Birthday numbers: BBC Symphony Orchestra
The secret of longevity is composition, or so one might think to look at Elliott Carter. America’s leading composer celebrated his 100th birthday a few days ago. Not only is he still in fine fettle but he is also composing at a prodigious rate.
Last night’s birthday celebration by the BBC Symphony Orchestra under Oliver Knussen brought together six scores all composed in the 21st century. No fewer than three concertos were among them; for cello (London premiere), horn (London premiere) and the Boston Concerto, while Sound Fields and Mad Regales were heard for the first time in the UK and the short Wind Rose, a BBC commission, was a world premiere.
As Carter himself observed, in the course of comments relayed by video from New York, where he is being honoured by his compatriots, he is getting impatient in his latter years. He therefore spends less time agonising over his scores, the better to ensure that they get finished.
You would hardly know that, however, from Sound Fields for string orchestra: a study in changing textures, their subtle, microscopic transformations demanding the attention in place of more distinctive gestures.
Wind Rose is a woodwind counterpart to Sound Fields, the textures now more pungent, made up as they are of heterogeneous elements (winds sound less alike than strings, as Carter pointed out), and underpinned by the peppery rasp of a contrabass clarinet.
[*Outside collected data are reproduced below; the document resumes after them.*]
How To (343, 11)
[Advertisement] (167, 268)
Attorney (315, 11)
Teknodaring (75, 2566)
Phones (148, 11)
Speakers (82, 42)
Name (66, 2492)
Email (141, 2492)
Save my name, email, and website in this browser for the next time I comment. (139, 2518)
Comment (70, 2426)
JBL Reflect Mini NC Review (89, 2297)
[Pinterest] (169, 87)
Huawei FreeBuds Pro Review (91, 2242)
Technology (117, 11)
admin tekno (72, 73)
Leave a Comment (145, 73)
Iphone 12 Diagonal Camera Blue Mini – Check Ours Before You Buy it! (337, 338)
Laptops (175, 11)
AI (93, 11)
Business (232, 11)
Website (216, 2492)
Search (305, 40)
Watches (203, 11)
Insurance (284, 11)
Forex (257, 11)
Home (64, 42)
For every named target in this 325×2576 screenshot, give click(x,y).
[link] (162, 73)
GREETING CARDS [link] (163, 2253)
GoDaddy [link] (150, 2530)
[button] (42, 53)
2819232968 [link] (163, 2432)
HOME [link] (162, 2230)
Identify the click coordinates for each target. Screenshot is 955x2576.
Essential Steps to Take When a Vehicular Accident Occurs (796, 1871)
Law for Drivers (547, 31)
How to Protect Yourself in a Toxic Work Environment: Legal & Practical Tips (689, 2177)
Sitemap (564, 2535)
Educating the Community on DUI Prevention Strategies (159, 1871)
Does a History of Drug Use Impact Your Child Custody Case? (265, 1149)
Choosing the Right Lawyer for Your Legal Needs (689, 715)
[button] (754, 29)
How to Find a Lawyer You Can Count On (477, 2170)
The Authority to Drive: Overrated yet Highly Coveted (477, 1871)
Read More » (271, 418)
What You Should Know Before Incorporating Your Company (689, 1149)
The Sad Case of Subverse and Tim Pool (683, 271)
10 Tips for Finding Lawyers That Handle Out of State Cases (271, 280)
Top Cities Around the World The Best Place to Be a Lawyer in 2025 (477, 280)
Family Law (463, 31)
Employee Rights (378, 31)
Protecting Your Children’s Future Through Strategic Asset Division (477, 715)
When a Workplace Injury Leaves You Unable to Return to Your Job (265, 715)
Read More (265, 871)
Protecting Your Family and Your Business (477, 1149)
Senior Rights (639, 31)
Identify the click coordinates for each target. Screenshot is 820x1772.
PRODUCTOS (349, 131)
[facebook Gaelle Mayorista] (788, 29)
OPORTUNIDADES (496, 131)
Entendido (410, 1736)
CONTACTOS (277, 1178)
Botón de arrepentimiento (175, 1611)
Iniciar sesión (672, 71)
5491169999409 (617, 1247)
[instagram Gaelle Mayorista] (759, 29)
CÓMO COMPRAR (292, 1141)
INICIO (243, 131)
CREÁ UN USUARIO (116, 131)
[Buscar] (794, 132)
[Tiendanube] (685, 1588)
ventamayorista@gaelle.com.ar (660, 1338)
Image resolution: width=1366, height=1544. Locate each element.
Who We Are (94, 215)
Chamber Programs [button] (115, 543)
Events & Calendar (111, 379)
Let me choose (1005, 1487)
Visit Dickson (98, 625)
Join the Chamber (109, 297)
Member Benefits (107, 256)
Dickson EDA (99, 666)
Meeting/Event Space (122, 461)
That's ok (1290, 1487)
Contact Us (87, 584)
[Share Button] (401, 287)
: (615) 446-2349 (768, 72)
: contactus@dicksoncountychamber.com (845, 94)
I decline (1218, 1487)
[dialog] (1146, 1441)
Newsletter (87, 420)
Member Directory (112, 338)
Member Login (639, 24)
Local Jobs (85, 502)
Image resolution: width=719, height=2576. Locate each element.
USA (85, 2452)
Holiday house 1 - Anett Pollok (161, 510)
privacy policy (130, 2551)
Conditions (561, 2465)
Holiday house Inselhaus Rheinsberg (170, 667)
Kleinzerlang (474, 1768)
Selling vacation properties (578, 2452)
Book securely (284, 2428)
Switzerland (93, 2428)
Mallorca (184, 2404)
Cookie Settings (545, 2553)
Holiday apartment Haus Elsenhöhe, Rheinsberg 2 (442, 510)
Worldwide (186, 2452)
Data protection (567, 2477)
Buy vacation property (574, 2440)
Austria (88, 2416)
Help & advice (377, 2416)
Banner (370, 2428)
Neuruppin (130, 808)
Much of the cello concerto is more typical Carter: dynamic, abrasive, uncompromisingly acidulous on the ear. But in the second of the two slow movements there is a rapt moment of stillness when the cello soloist (here the able Anssi Karttunen) rhapsodises high above the gruff contrabass clarinettist (earning his fee on this occasion), with temple blocks supplying oriental punctuation.
After the whimsical, elusive Mad Regales for six voices came the Horn Concerto, another work of virile energy, capturing the traditional characteristics of the solo instrument but in a sound environment dominated by hard-edged woodwind and sinewy strings.
Finally the Boston Concerto, which allowed Knussen and the players (alert and responsive throughout) not only to demonstrate their virtuosity but also to draw out the expressivity that here also characterises the genial centenarian.
To be broadcast on Radio 3 on Friday at 7pm.